People Who Shouldn’t Be Educating Children

People Who Shouldn’t Be Educating Children

One more to file under “This is not a gun blog, but . . .” a public school teacher in California pulled the trigger on his firearm and was surprised to discover a bullet came out.

Guys, this is how guns are designed to work: Pull trigger => Series of deadly events ensues.

What happened in this classroom was not an “accident.”  What happened is that the weapon did exactly what it was supposed to do.

For those of you who have no experience with firearms, allow me to clear up some things that may have you confused if your gun safety education consists of “things I saw on TV.”  From the news report:

The teacher had just told the class that he wanted to make sure his gun wasn’t loaded, when the gun fired, according to Gonzales.

No no no.  If you want to make sure your weapon is unloaded, then unload your weapon.  If you aren’t sure how to do this, the much-maligned NRA offers a “basic pistol” course where you can learn what you need to know and practice your skills under the supervision of an instructor whose idea of “unloading” does not involved firing a weapon into a room full of teenagers.

The gist of it is that you remove the ammunition the same way you put it in (only backward) kinda like the way you turn off your car by doing the opposite of what you did to turn it on.  Yes, you could instead stop your car by running it out of gas or by ramming it into a concrete wall, but that’s not how you wanna do it.  If you want to be sure your car isn’t going anywhere, you check the brake and you check the gear shift and you check where the key is . . .  you don’t lay on the gas “just to make sure.”

Guns are machines.  You can learn to operate machines safely.  Even we who are not all that mechanically-inclined can learn basic things like “not shooting teenagers.”

The second major sign this teacher was completely clueless about gun safety:

The teacher was about to use the gun for a demonstration about how to disarm someone, according to Gonzales.

That would be a big fat no.  If you are taking a self-defense course and the instructor is using live weapons pointed at real people, get away.

There are a variety of options for force-on-force training, but all of them involve variations on pretend guns.  (Some of the pretend guns require a good bit of safety equipment for training sessions, because they do fire projectiles that could seriously injure you.) Do you know what responsible instructors do when they have a class learning realistic scenarios through re-enactments? They make sure there are no live weapons in the room.

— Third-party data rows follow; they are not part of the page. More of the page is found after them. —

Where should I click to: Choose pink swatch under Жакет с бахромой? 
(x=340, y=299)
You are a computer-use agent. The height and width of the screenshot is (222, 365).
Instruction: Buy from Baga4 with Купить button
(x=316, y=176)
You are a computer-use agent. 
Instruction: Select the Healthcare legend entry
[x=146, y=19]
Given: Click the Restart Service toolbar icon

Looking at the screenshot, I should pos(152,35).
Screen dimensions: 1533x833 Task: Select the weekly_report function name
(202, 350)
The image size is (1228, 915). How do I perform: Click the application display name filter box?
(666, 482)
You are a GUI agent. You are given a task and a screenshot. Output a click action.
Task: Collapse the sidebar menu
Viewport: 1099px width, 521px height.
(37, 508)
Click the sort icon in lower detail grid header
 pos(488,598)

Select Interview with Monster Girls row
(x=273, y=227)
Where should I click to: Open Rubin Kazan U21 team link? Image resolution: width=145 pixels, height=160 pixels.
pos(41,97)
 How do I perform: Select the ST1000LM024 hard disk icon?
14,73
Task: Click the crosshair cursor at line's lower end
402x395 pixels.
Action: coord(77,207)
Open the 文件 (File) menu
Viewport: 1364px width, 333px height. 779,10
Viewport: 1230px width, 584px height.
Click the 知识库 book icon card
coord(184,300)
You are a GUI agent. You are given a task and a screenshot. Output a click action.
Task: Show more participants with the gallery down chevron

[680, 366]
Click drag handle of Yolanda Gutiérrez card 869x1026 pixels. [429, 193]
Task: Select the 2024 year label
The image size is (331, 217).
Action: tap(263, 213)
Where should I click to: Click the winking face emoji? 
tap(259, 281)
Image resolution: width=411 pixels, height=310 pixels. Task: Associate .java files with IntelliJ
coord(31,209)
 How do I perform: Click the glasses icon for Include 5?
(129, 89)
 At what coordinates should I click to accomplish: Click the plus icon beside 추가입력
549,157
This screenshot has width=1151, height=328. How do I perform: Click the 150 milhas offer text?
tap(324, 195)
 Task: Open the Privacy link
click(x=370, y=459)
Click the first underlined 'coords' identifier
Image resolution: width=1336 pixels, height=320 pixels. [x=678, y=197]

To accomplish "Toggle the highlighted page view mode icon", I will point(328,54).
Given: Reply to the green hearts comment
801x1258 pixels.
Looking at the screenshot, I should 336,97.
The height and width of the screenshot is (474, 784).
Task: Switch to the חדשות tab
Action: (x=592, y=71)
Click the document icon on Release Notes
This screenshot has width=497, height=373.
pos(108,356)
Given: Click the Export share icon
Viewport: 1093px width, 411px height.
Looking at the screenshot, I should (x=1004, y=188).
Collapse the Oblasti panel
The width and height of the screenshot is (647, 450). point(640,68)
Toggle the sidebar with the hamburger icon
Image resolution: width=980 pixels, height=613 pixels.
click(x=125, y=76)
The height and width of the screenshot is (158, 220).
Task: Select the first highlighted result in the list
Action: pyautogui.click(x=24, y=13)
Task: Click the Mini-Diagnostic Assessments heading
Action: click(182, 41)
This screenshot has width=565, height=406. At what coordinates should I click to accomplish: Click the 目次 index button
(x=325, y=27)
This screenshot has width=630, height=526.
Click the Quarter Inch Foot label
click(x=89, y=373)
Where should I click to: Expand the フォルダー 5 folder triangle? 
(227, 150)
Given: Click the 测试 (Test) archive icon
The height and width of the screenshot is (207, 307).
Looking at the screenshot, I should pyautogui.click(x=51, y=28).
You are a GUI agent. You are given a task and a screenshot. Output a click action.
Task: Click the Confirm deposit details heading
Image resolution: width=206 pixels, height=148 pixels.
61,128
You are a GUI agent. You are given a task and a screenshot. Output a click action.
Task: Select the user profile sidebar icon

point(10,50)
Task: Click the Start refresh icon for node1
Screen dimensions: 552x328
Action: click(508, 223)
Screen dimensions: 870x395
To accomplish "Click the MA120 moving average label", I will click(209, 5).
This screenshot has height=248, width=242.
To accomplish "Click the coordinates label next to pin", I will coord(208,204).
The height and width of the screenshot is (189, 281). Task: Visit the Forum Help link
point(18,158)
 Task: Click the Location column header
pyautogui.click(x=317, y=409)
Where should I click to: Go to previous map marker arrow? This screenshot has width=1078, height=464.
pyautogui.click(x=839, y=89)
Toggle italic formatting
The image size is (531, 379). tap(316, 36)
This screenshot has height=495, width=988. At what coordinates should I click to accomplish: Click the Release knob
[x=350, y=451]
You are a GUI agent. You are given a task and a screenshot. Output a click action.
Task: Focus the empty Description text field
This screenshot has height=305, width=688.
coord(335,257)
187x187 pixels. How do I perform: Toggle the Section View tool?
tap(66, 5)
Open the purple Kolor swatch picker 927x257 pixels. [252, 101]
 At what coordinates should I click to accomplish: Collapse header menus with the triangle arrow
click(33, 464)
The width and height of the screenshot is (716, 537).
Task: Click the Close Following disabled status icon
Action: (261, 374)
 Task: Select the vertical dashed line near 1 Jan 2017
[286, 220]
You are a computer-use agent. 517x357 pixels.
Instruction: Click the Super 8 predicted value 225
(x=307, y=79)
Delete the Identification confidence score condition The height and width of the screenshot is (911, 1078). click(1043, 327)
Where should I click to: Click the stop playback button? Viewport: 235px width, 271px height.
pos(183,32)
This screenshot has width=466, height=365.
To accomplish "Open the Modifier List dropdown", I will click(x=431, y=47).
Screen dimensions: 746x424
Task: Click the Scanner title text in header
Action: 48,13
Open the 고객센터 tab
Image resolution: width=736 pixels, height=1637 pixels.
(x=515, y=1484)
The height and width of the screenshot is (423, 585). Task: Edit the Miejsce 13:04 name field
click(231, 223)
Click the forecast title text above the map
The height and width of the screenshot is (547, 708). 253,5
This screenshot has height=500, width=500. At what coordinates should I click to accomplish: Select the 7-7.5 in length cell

Not only do they not use real firearms, they check for things like making sure no one’s left a pocket knife in a jacket or what have you, because if you’re doing a drill that simulates an attack scenario, it’s possible the student (or instructor) will instinctively reach for his or her real weapon without even realizing it.

This teacher was incompetent and should not be armed.

People Who Should Have Their Licenses Taken Away

Chances are you have seen a scenario like the one at Seaside High School, and chances are you saw it on TV.  The “accidental” shooting is a common plot point.  Now good fiction involves inevitable foibles of human weakness, and rank stupidity is fair game.  What is not fair is screenwriters and directors who treat “accidents” like the one at Seaside as if they are unavoidable, rather than the gross act of negligence that actually occurred.  Would you tolerate a crime drama where a good-guy police officer ran over a student with his patrol car because he was being Mr. Expert “confirming the vehicle was turned off” by laying on the gas?

I hope not.  That’s murder.  Don’t give cars to officers who don’t know how they work. Don’t give firearms to officers who don’t know how they work.  And don’t give teaching credentials to people who haven’t mastered even the rudiments of their subject area.

The Law That Really Needs to Change

People of good will are free to hold any number of opinions on what laws we should or should not have concerning matters of prudential judgement, so let me indulge an observation: The students in that classroom were required by law to be there.  Like this student:

One 17-year-old boy suffered moderate injuries when fragments from the bullet ricocheted off the ceiling and lodged into his neck, the student’s father, Fermin Gonzales, told KSBW.

. . .  The 17-year-old boy’s parents were shocked when he returned home with blood on his shirt and bullet fragments in his neck. The student’s parents rushed him to a hospital for X-rays.

“He’s shaken up, but he’s going to be OK,” Gonzales told KSBW. “I’m just pretty upset that no one told us anything and we had to call the police ourselves to report it.”

His teacher was incompetent to the point of firing a weapon in the classroom.  The administration was incompetent to the point of neither seeking medical attention nor notifying the parents their child had been shot.  And yet if that boy’s parents decide to keep their son home from school out of fear for his safety — a fear that has been proven to be grounded in reality — they could lose custody of their child.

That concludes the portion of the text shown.